[Stored data entries]
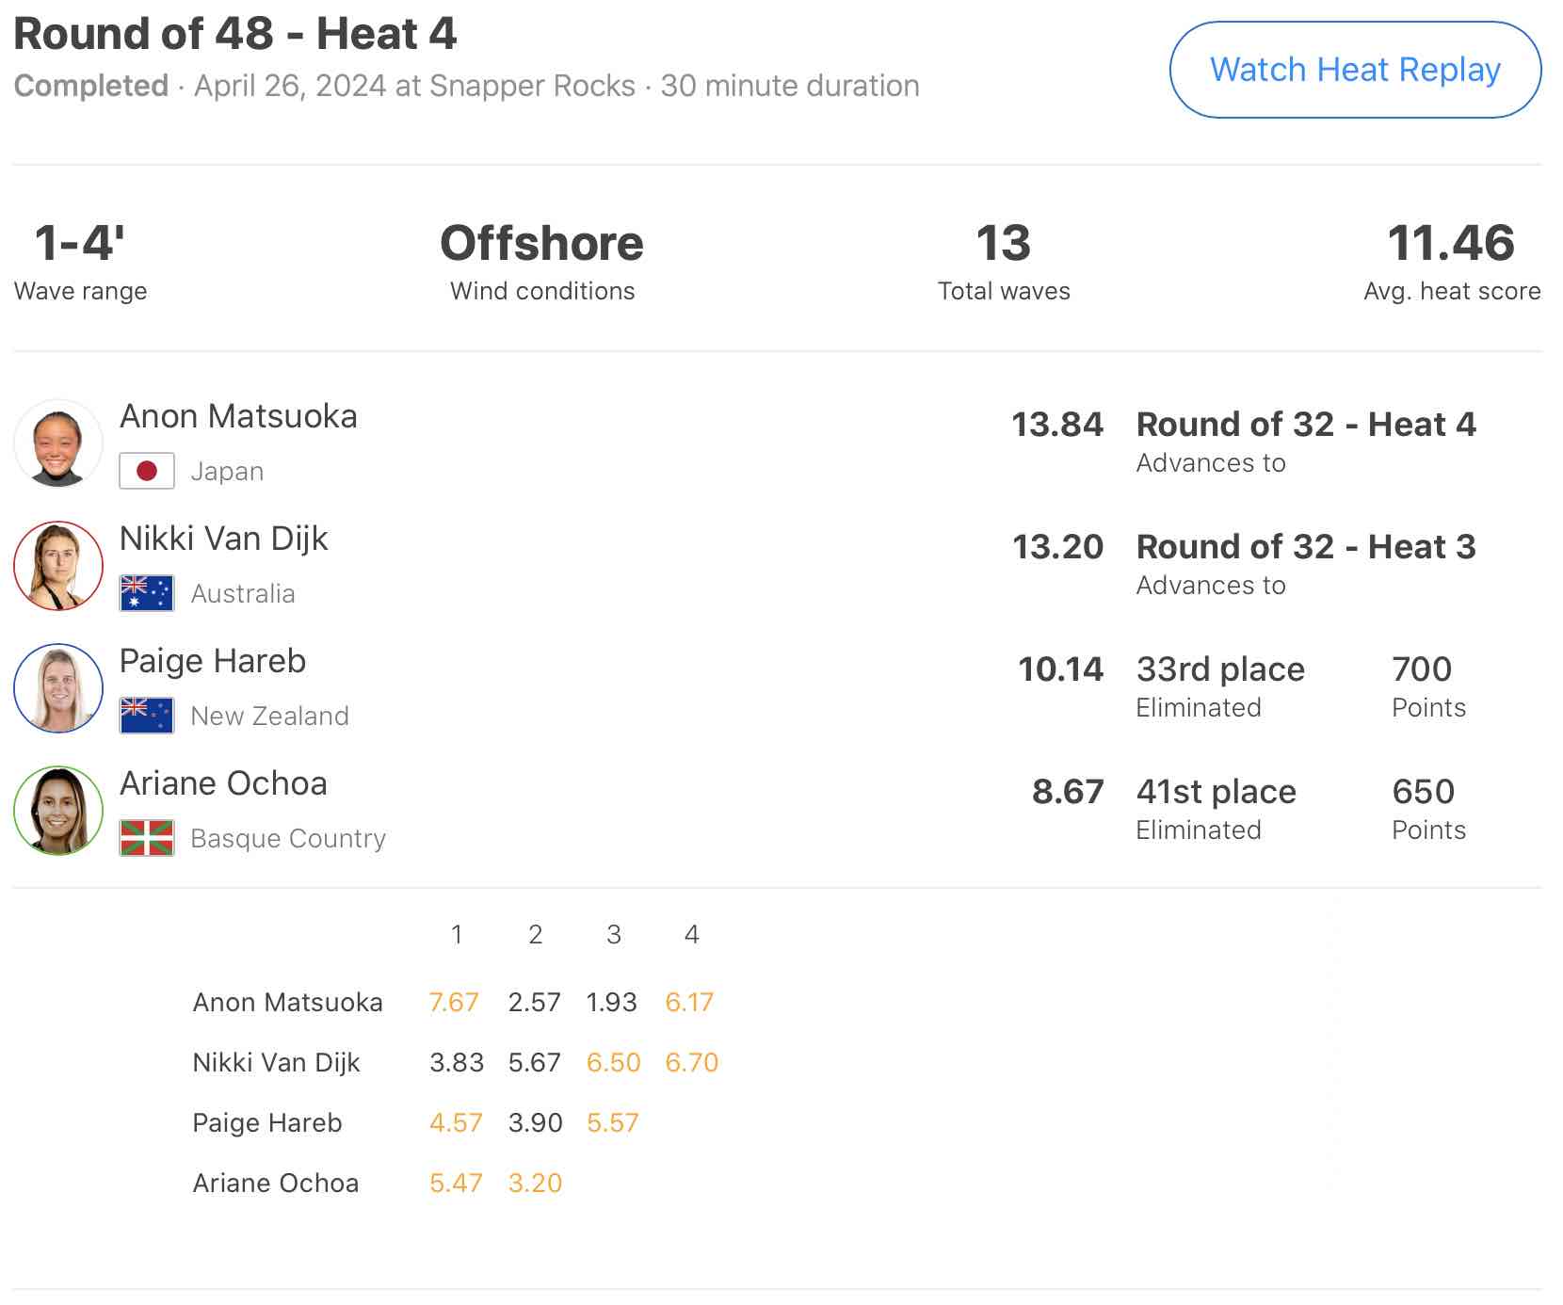Click the New Zealand flag icon

[x=147, y=716]
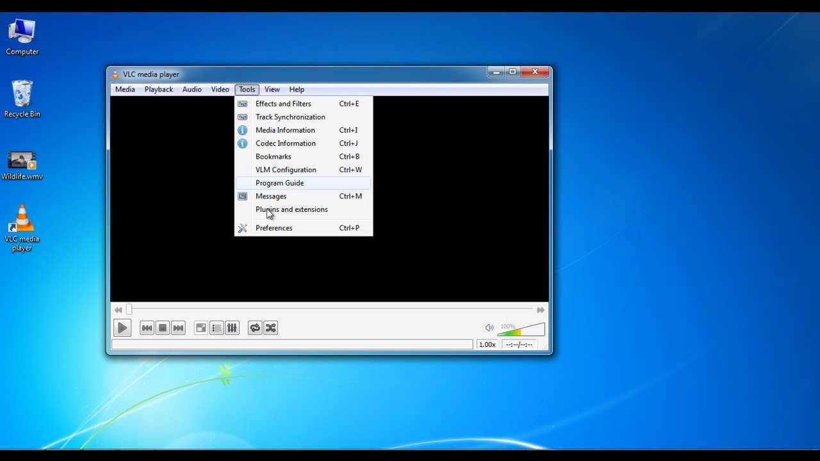Open the Preferences dialog
Viewport: 820px width, 461px height.
click(274, 228)
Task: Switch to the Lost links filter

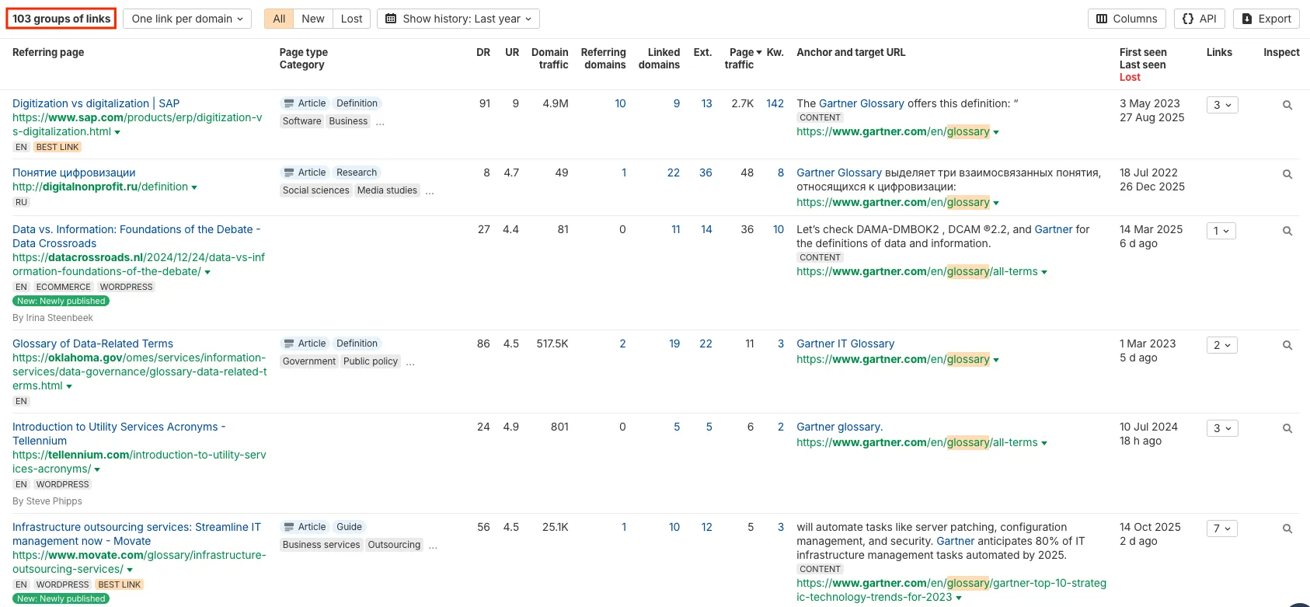Action: pyautogui.click(x=351, y=19)
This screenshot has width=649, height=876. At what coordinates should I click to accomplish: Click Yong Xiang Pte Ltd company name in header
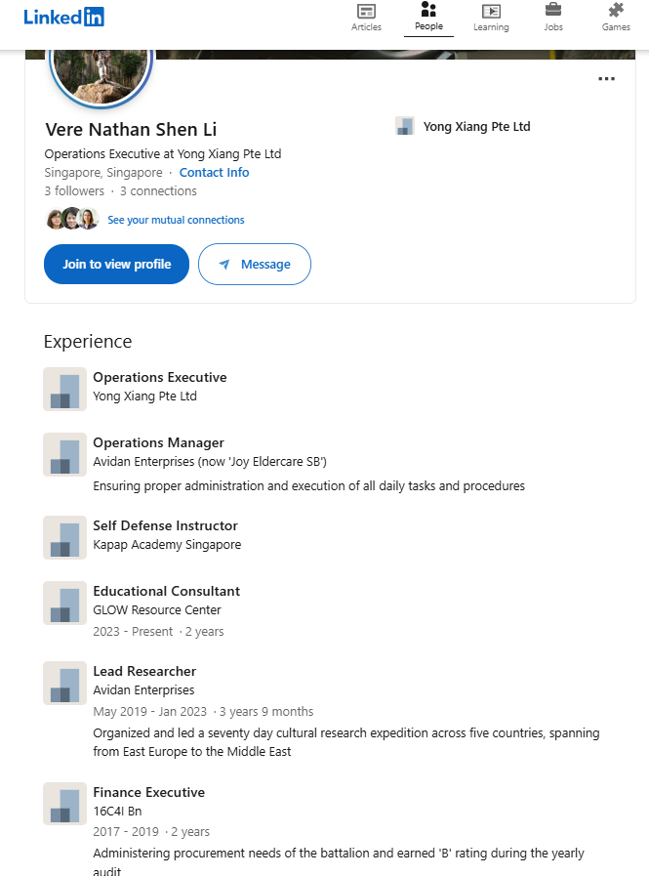click(476, 127)
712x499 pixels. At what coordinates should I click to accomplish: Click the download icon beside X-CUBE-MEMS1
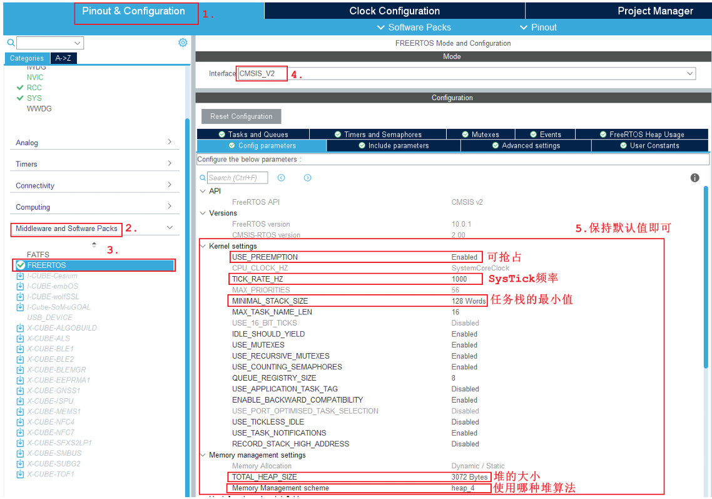point(20,411)
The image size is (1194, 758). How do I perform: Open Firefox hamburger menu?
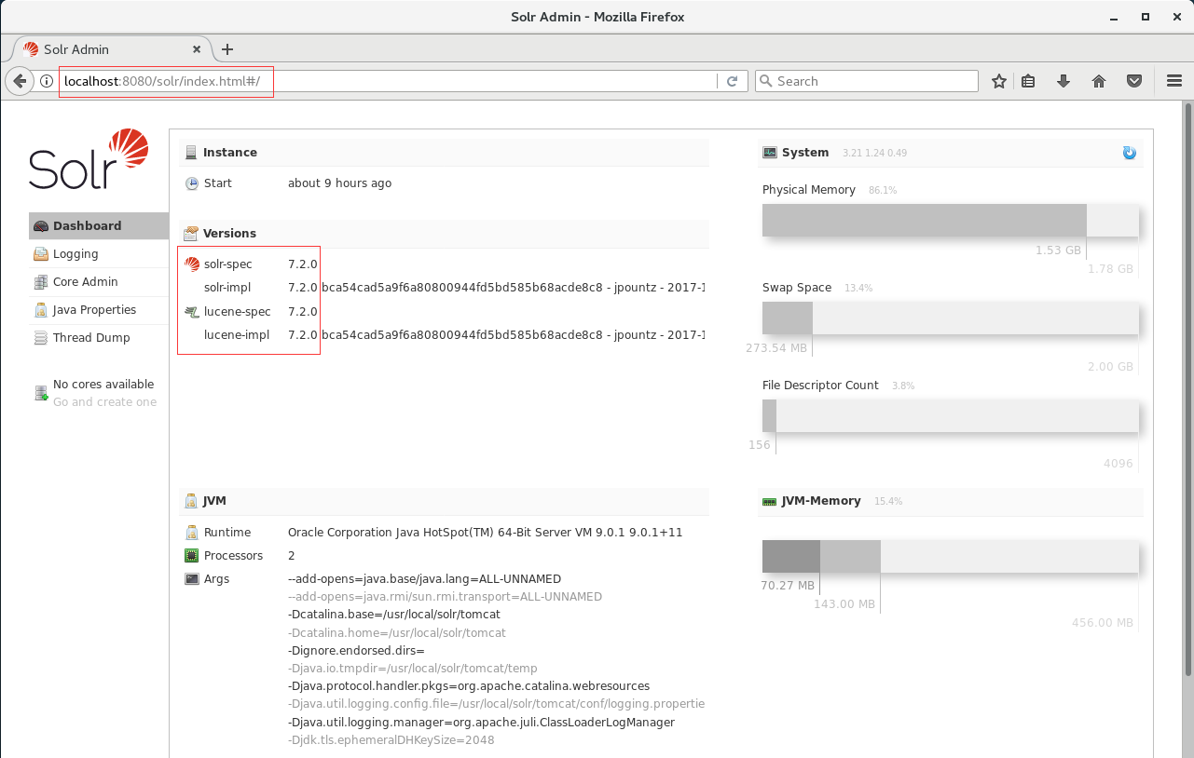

* Exercise goal
Beginning at the line that contains "Task: Switch to the Lost links filter", copy each remaining line of the records exactly, through the final one. Omit the pictures.

* Solved problem
Task: Switch to the Lost links filter

Action: pyautogui.click(x=351, y=19)
This screenshot has width=649, height=876. At what coordinates should I click to accomplish: Click Yong Xiang Pte Ltd company name in header
click(476, 127)
712x499 pixels. At what coordinates should I click to accomplish: Click the download icon beside X-CUBE-MEMS1
point(20,411)
The image size is (1194, 758). How do I perform: Open Firefox hamburger menu?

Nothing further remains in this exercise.